● **TASK REQUIREMENTS**
Starting with the first line below, reproduce each line exactly until you have included the one bearing "Task: Click the camera".

● **RECORDS PROVIDED**
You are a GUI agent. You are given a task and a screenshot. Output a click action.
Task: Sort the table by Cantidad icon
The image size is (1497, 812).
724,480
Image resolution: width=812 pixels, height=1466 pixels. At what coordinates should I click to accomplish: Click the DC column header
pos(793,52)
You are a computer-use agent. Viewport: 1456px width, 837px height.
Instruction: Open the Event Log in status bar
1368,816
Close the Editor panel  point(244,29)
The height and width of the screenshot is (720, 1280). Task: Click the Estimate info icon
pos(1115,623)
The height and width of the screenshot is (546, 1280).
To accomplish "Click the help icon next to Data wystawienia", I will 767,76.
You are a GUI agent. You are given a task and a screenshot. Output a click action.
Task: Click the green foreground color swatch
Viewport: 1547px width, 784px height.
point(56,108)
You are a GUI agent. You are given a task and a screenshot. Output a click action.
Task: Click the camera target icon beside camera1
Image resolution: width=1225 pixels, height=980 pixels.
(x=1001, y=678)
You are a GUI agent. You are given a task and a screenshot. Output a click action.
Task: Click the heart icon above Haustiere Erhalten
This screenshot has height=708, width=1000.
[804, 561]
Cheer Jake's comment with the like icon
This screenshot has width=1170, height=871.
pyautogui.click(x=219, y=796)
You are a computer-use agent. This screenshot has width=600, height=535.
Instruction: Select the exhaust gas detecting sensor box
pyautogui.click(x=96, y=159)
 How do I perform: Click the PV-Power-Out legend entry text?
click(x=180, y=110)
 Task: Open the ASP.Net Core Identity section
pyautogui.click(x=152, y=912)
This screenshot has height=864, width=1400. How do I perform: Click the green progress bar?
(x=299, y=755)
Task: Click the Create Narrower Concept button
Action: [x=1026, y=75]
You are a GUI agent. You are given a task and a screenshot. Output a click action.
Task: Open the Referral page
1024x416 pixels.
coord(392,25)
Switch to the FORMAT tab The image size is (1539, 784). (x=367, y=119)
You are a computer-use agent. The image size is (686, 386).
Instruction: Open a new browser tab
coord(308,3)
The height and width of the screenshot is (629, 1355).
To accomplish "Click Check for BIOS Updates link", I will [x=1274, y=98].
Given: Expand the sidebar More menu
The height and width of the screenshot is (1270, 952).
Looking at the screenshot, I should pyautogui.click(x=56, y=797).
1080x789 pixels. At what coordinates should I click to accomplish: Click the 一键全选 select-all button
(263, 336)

● **ANSWER FOR THE TASK**
You are a GUI agent. You are given a task and a screenshot. Output a click action.
Task: Sort the table by Cantidad icon
The image size is (1497, 812).
724,480
Image resolution: width=812 pixels, height=1466 pixels. At what coordinates should I click to accomplish: Click the DC column header
pos(793,52)
You are a computer-use agent. Viewport: 1456px width, 837px height.
Instruction: Open the Event Log in status bar
1368,816
Close the Editor panel  point(244,29)
The height and width of the screenshot is (720, 1280). Task: Click the Estimate info icon
pos(1115,623)
The height and width of the screenshot is (546, 1280).
To accomplish "Click the help icon next to Data wystawienia", I will 767,76.
You are a GUI agent. You are given a task and a screenshot. Output a click action.
Task: Click the green foreground color swatch
Viewport: 1547px width, 784px height.
point(56,108)
You are a GUI agent. You are given a task and a screenshot. Output a click action.
Task: Click the camera target icon beside camera1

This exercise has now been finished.